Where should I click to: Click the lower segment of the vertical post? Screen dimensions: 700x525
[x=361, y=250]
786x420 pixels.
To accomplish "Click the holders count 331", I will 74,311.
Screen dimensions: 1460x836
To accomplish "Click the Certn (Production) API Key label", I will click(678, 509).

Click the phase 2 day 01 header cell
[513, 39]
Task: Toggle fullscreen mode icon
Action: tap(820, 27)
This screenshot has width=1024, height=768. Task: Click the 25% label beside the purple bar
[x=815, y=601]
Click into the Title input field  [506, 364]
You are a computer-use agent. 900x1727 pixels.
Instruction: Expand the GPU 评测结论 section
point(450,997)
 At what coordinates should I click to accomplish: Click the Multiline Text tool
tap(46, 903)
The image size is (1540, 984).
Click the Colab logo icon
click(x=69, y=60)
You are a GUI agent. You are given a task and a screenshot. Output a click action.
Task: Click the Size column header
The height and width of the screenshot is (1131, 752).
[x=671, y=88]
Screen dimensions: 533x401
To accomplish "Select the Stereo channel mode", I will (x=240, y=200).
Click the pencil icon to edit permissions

○ ○ ○ ○ ○ ○ ○

| Exercise aim |
Reproduce all of the entries above word for word, without changing anything.

| Reply to the task |
Where should I click to: Click the lower segment of the vertical post? Screen dimensions: 700x525
[x=361, y=250]
786x420 pixels.
To accomplish "Click the holders count 331", I will 74,311.
Screen dimensions: 1460x836
To accomplish "Click the Certn (Production) API Key label", I will click(678, 509).

Click the phase 2 day 01 header cell
[513, 39]
Task: Toggle fullscreen mode icon
Action: tap(820, 27)
This screenshot has width=1024, height=768. Task: Click the 25% label beside the purple bar
[x=815, y=601]
Click into the Title input field  [506, 364]
You are a computer-use agent. 900x1727 pixels.
Instruction: Expand the GPU 评测结论 section
point(450,997)
 At what coordinates should I click to accomplish: Click the Multiline Text tool
tap(46, 903)
The image size is (1540, 984).
Click the Colab logo icon
click(x=69, y=60)
You are a GUI agent. You are given a task and a screenshot. Output a click action.
Task: Click the Size column header
The height and width of the screenshot is (1131, 752).
[x=671, y=88]
Screen dimensions: 533x401
To accomplish "Select the Stereo channel mode", I will (x=240, y=200).
Click the pencil icon to edit permissions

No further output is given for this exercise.